Brennan, Booth, and I didn't know how to respond to this, so Booth bowed his head in respect for a few seconds before changing the subject. "You said she gave you some cash?"

George collapsed back on his chair, slamming his elbow onto the table and supporting his head. He looked dizzy. I looked around for a water bottle, found his travel mug, and handed it to him. "Yeah, for Maya," he answered, his focus not completely on us anymore.

Booth withdrew his wallet from his pocket. "I'll buy what you have, two dollars to one."

"Sure, whatever, man."

I looked out through the window. Maya was giggling and laughing as the same blonde dancer lifted up the girl and spun her around, laughing with her. She was so incredibly lucky; it was clear just from watching that not only was her brother watching out for her, but that everyone else here had a soft spot for her, too.

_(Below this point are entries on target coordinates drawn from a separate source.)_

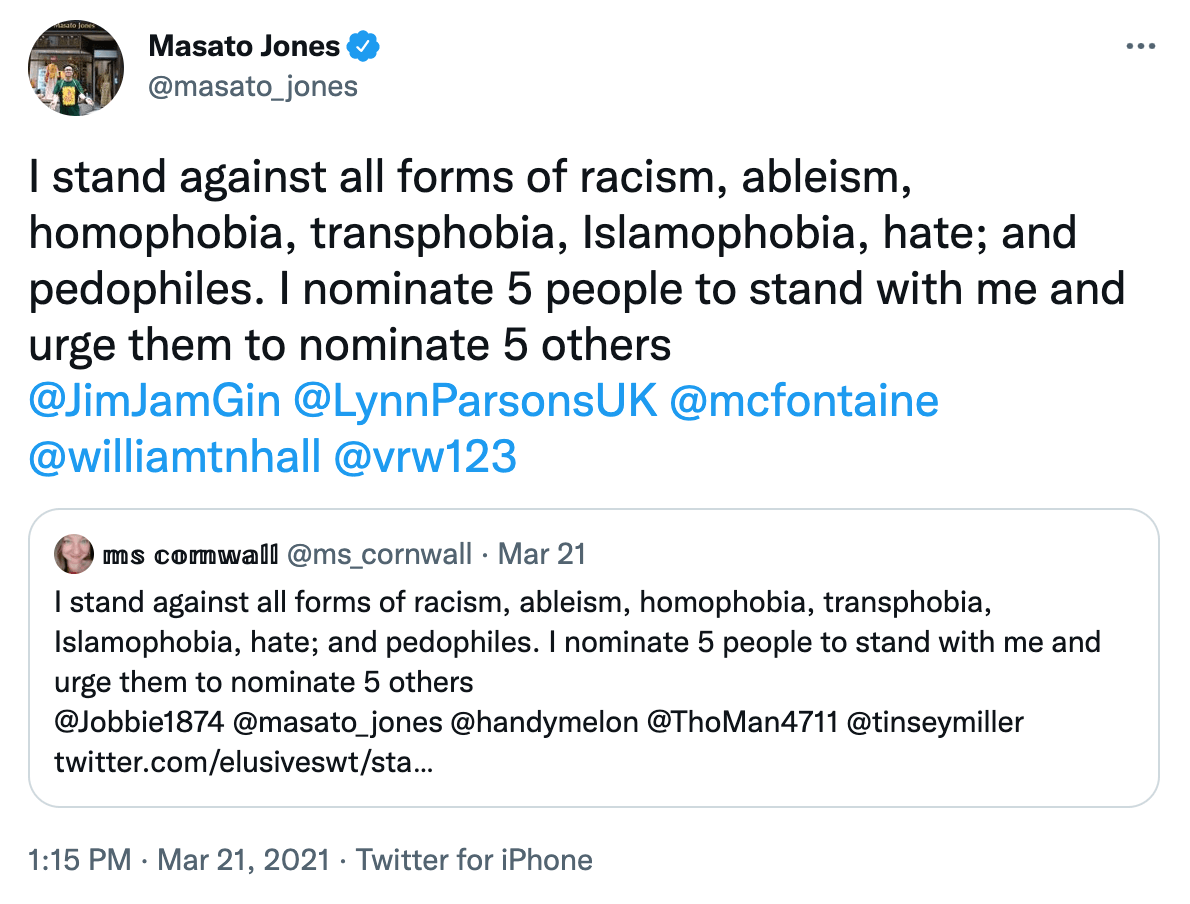Click the blue verified badge icon
The height and width of the screenshot is (904, 1190).
coord(362,46)
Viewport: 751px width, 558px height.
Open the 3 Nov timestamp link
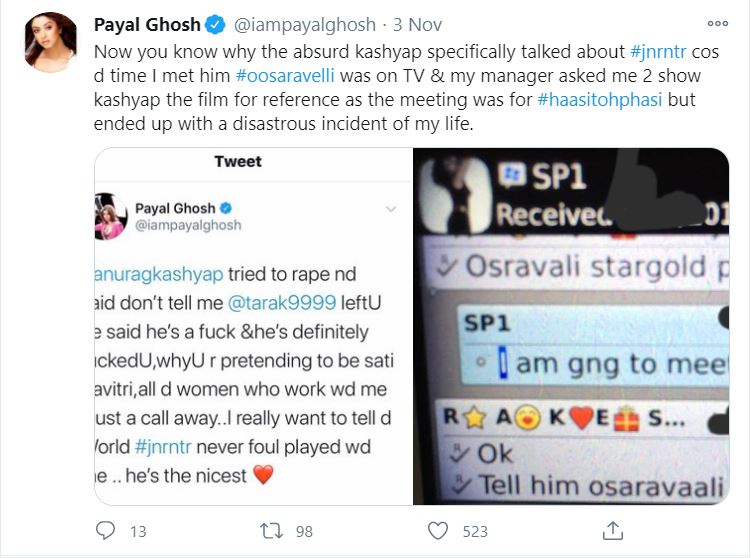[417, 24]
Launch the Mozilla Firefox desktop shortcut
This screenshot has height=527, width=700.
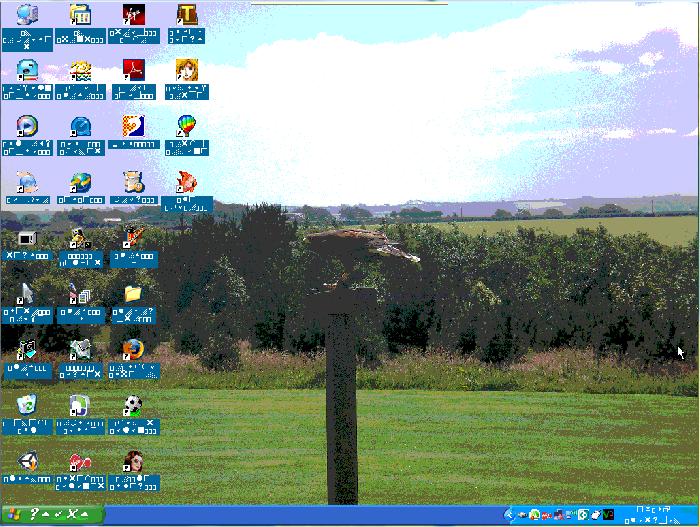[133, 348]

I made myself comfortable, once again sitting on the top rail of the platform's side railing. I had my hands holding loosely to the rail on either side of me and my heels were pressing against the lowest rail. Hodgins was sitting at his little desk with his Petri dishes, clipboard, and microscope, his eyes pressed to the rubber lenses, while Booth paced across a little ten-foot space on the platform behind the entomologist, ranting about possible scenarios.

Hodgins sighed once again as Booth paused to mutter to himself. "You may want the stooges at the FBI, who are experts due to your so-called drug war, to run a comparison. But I'd say the methamphetamine on these bills matches the meth found with deejay Mount behind the wall," the scientist interrupted the agent's pacing, getting irritated with the constant distraction. The difference between Booth and I, even though I was closer to Hodgins, I wasn't incessantly mumbling. I was being quiet.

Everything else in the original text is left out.